> Aim of the exercise
Reproduce the data that follows in its entirety, character for character.

> Information shown

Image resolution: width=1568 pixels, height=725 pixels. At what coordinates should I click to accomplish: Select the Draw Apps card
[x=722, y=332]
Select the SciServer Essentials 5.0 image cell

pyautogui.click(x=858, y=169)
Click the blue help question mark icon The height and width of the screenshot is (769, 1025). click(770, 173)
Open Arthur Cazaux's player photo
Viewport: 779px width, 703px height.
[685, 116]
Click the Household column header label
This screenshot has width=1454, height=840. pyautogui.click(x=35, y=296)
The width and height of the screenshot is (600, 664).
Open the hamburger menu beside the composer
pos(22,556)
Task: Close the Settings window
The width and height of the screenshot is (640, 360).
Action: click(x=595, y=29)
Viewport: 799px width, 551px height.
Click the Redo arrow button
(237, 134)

> Result of the task
Image resolution: width=1568 pixels, height=725 pixels. At what coordinates should I click to accomplish: Select the Draw Apps card
[x=722, y=332]
Select the SciServer Essentials 5.0 image cell

pyautogui.click(x=858, y=169)
Click the blue help question mark icon The height and width of the screenshot is (769, 1025). click(770, 173)
Open Arthur Cazaux's player photo
Viewport: 779px width, 703px height.
[685, 116]
Click the Household column header label
This screenshot has width=1454, height=840. pyautogui.click(x=35, y=296)
The width and height of the screenshot is (600, 664).
Open the hamburger menu beside the composer
pos(22,556)
Task: Close the Settings window
The width and height of the screenshot is (640, 360).
Action: click(x=595, y=29)
Viewport: 799px width, 551px height.
Click the Redo arrow button
(237, 134)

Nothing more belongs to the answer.